The result is the exact lines from the one containing "Open the Status dropdown filter" through the final line of the entries; leave out the pictures.

Data records:
━━━━━━━━
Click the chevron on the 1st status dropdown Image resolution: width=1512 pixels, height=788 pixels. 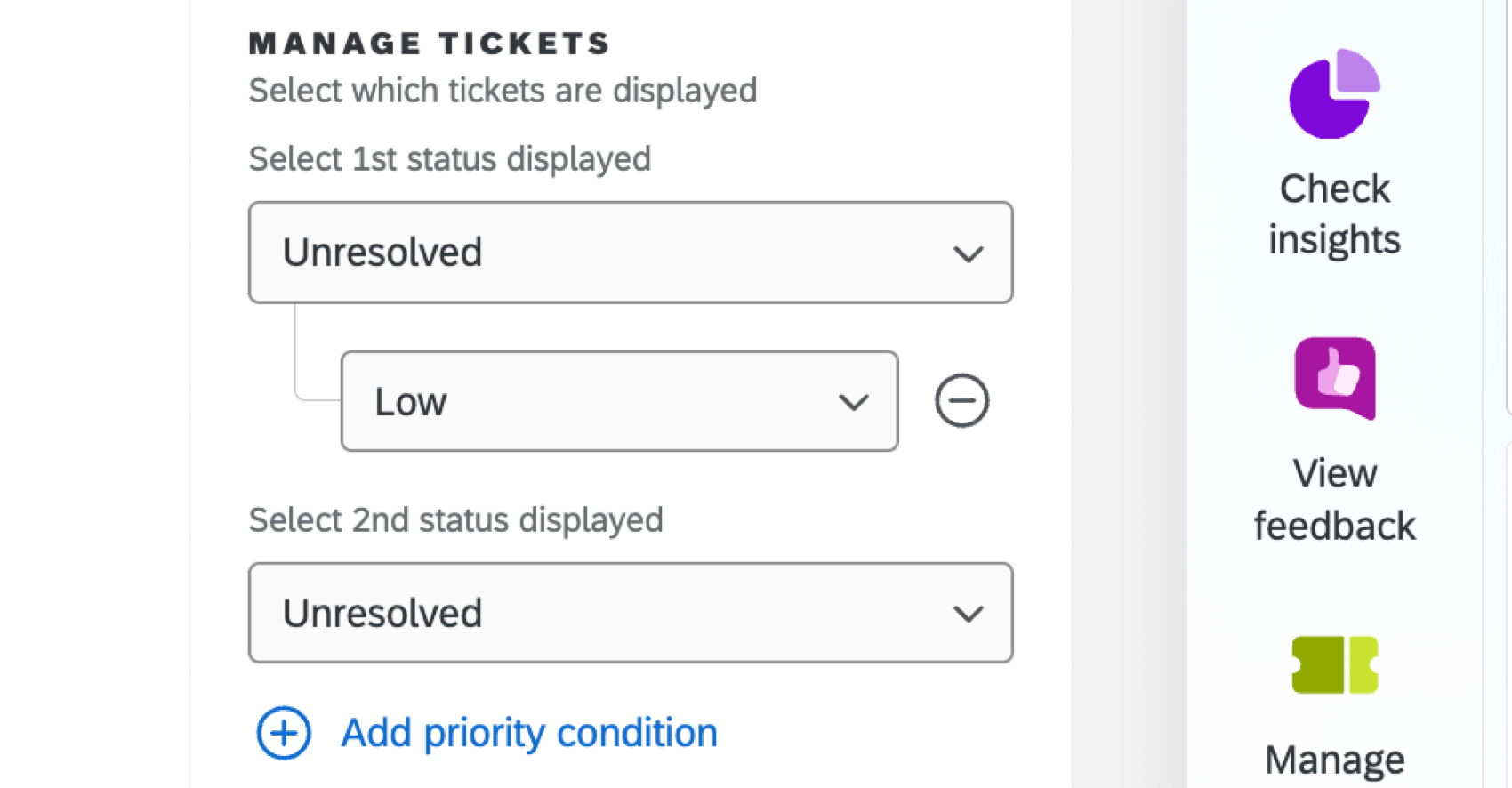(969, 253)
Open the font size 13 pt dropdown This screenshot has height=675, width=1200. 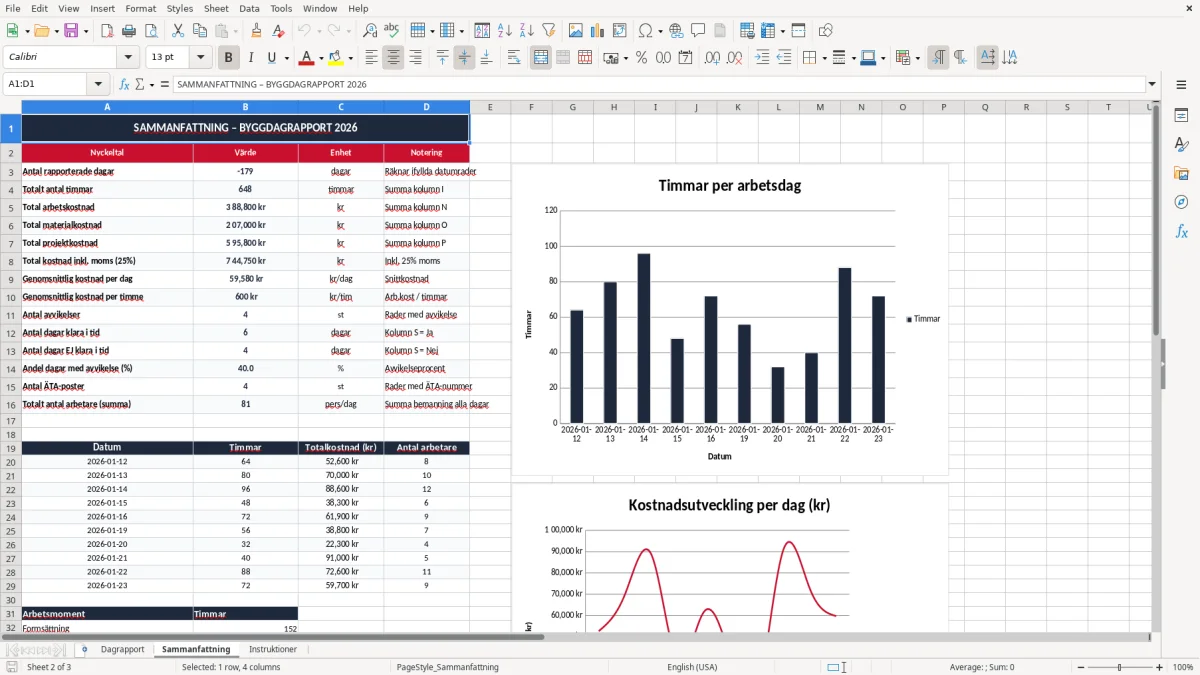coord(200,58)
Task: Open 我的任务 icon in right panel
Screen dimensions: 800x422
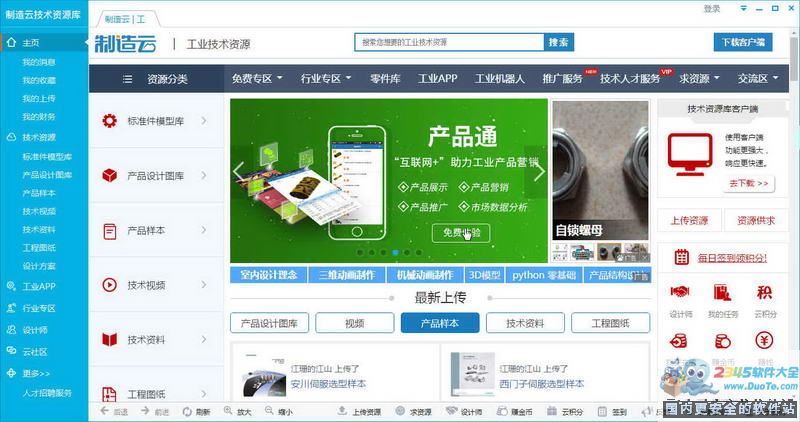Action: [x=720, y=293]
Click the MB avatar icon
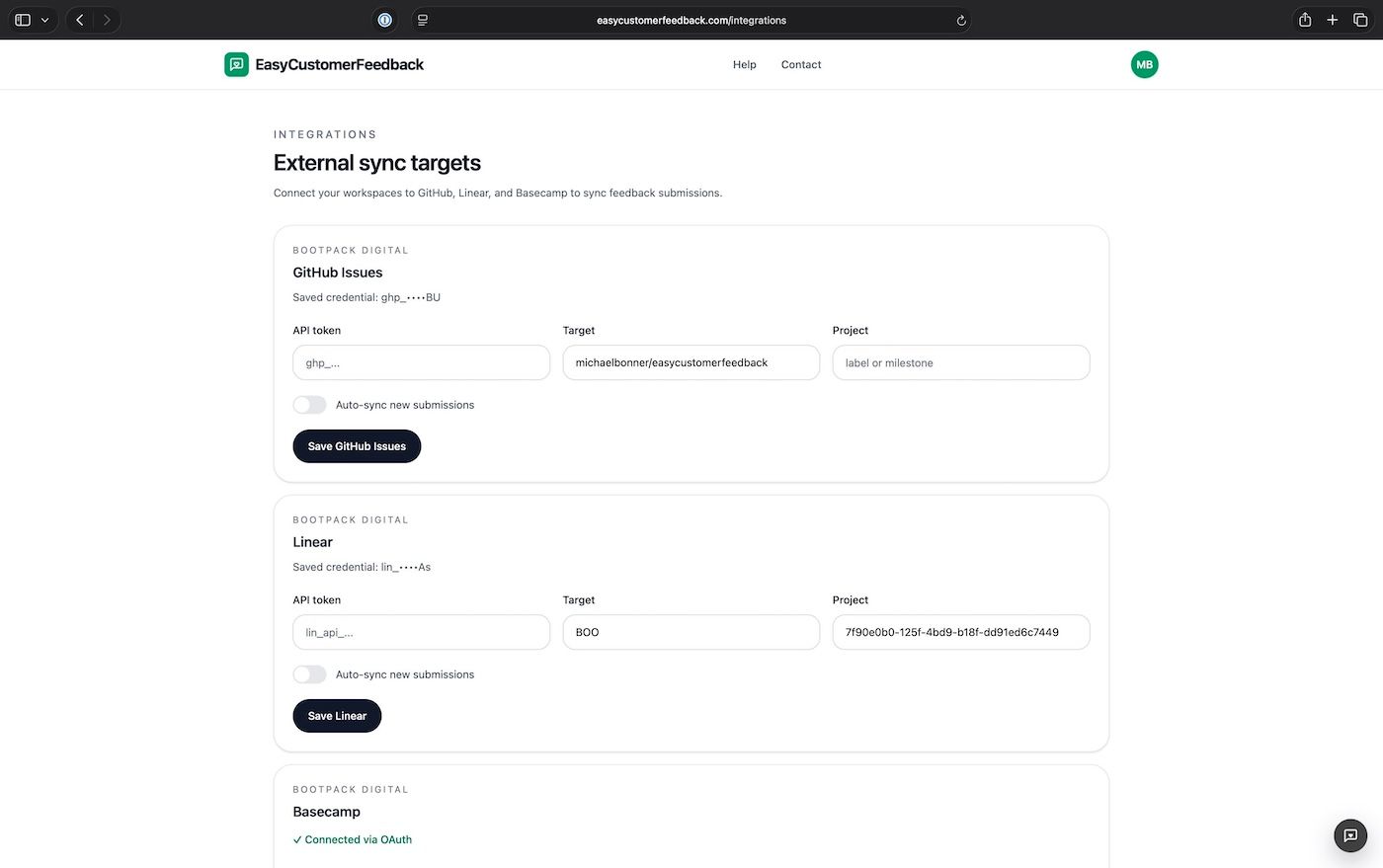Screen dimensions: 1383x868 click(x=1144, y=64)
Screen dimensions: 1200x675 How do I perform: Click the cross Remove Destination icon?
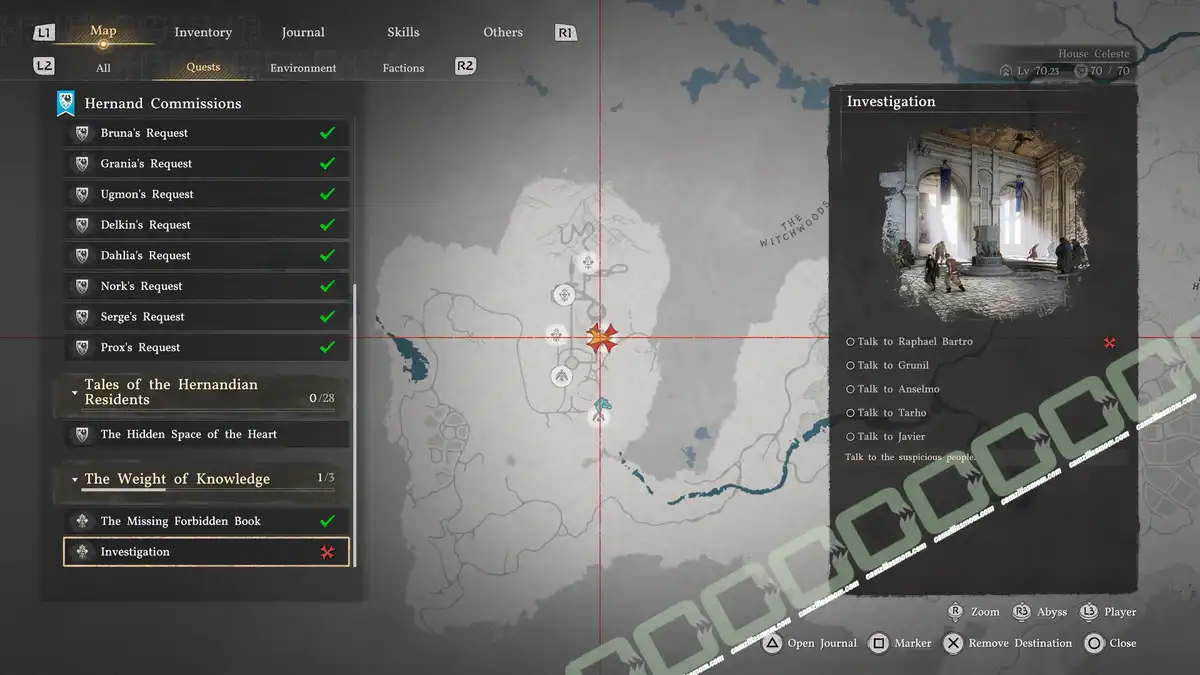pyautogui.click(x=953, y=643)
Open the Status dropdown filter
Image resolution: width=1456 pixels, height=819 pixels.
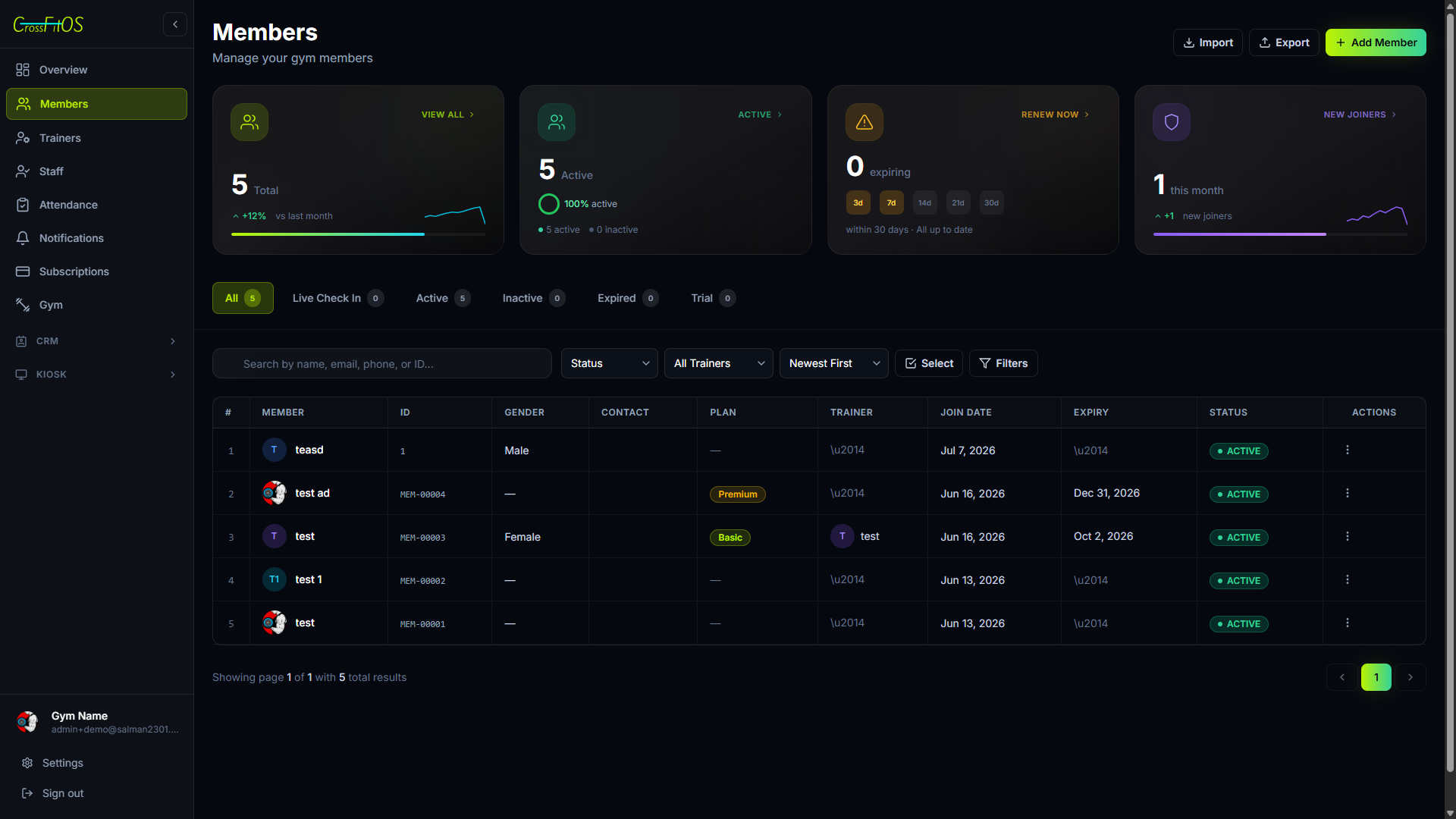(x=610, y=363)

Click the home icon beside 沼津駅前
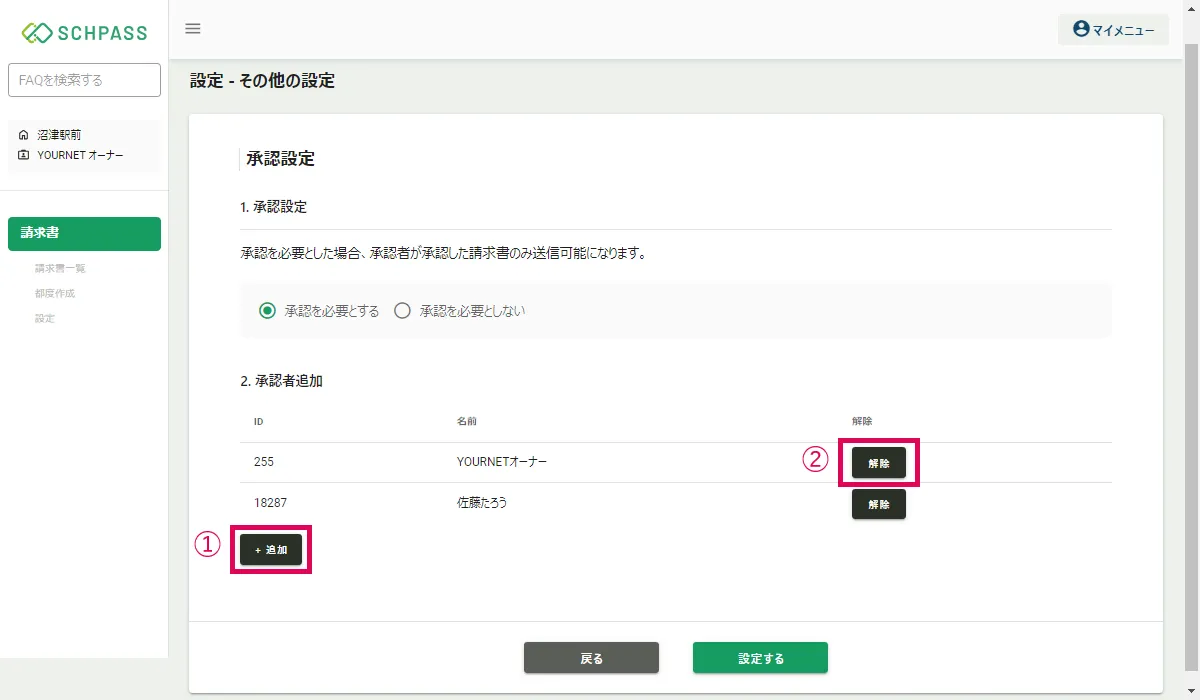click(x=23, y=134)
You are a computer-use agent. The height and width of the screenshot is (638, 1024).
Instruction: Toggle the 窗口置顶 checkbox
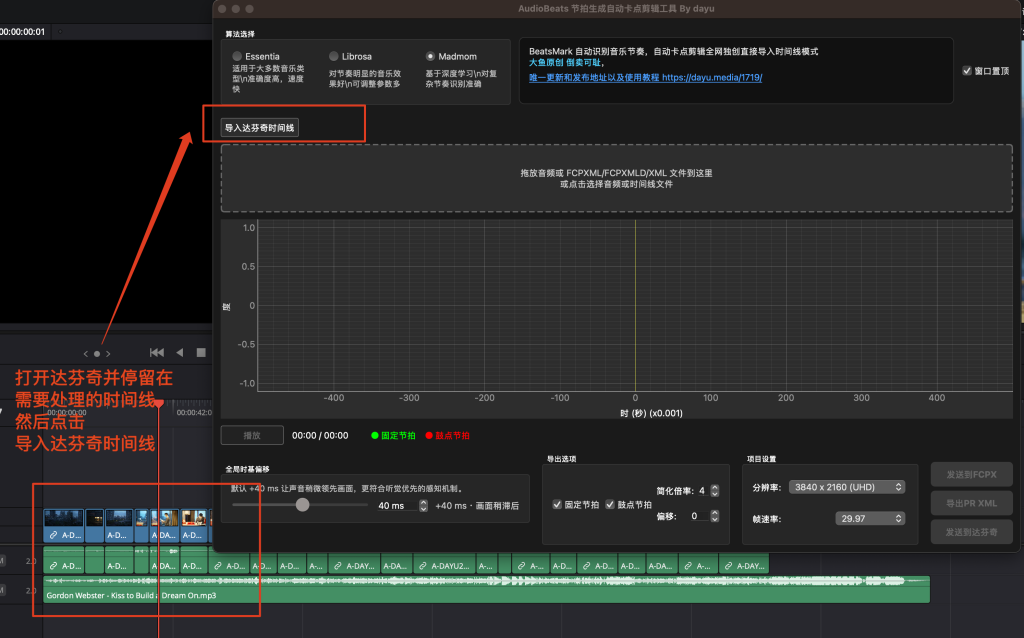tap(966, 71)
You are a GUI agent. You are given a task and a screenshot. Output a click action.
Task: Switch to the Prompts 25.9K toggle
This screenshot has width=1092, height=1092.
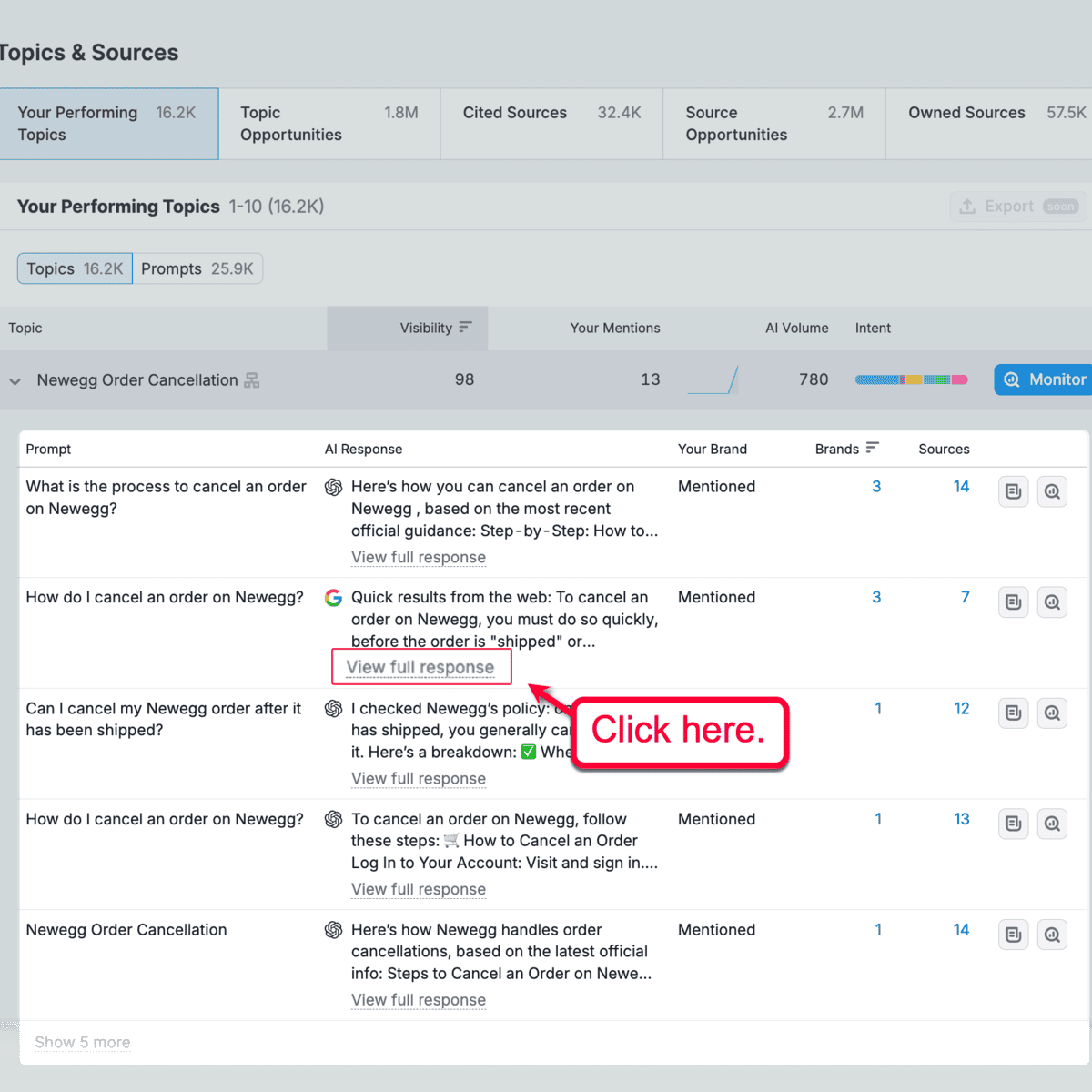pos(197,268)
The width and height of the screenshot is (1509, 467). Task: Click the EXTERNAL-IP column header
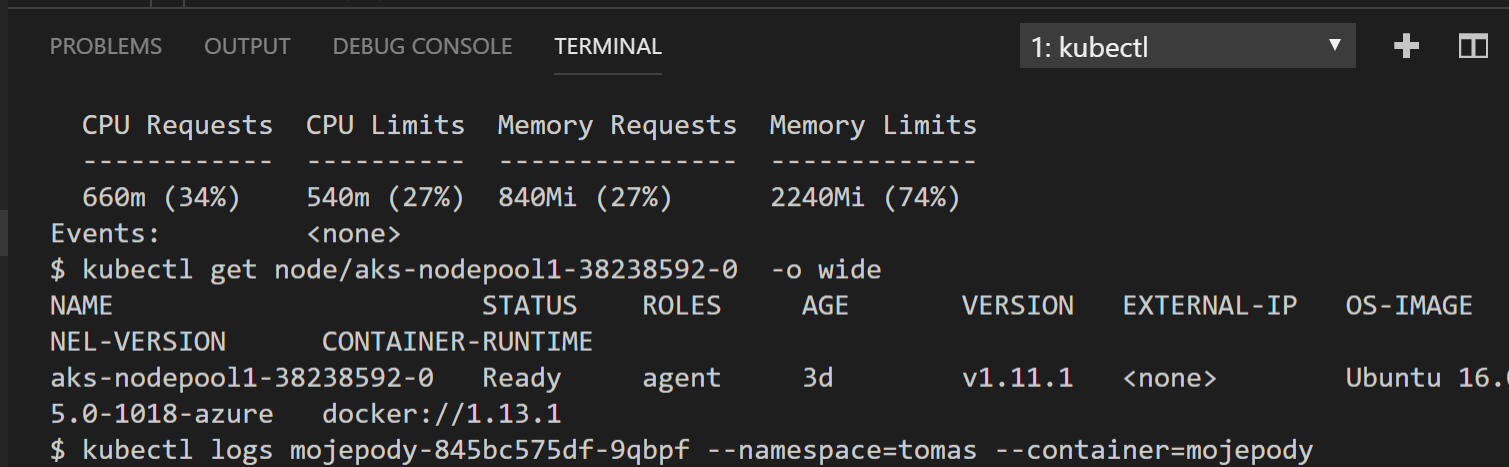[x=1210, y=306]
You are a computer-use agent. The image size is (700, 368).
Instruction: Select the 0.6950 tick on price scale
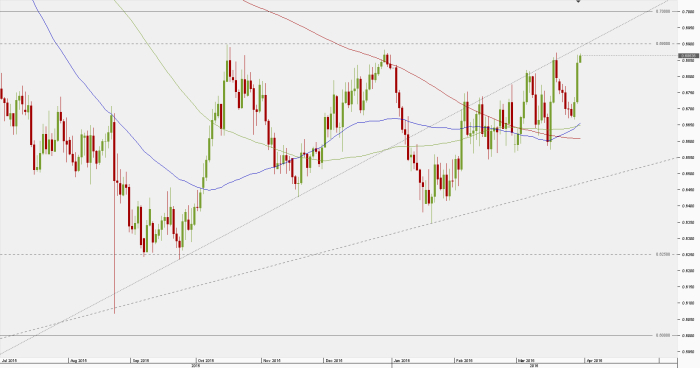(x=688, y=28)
━━━━━━━━
Reply:
Open the Status dropdown filter
Image resolution: width=1456 pixels, height=819 pixels.
(x=610, y=363)

Click the home icon beside 沼津駅前
click(x=23, y=134)
You are a computer-use agent. The height and width of the screenshot is (638, 1024).
Instruction: Toggle the 窗口置顶 checkbox
tap(966, 71)
You are a GUI agent. You are given a task and a screenshot. Output a click action.
Task: Switch to the Prompts 25.9K toggle
This screenshot has width=1092, height=1092.
pos(197,268)
The width and height of the screenshot is (1509, 467). Task: Click the EXTERNAL-IP column header
[x=1210, y=306]
You are a computer-use agent. The image size is (700, 368).
Instruction: Select the 0.6950 tick on price scale
(x=688, y=28)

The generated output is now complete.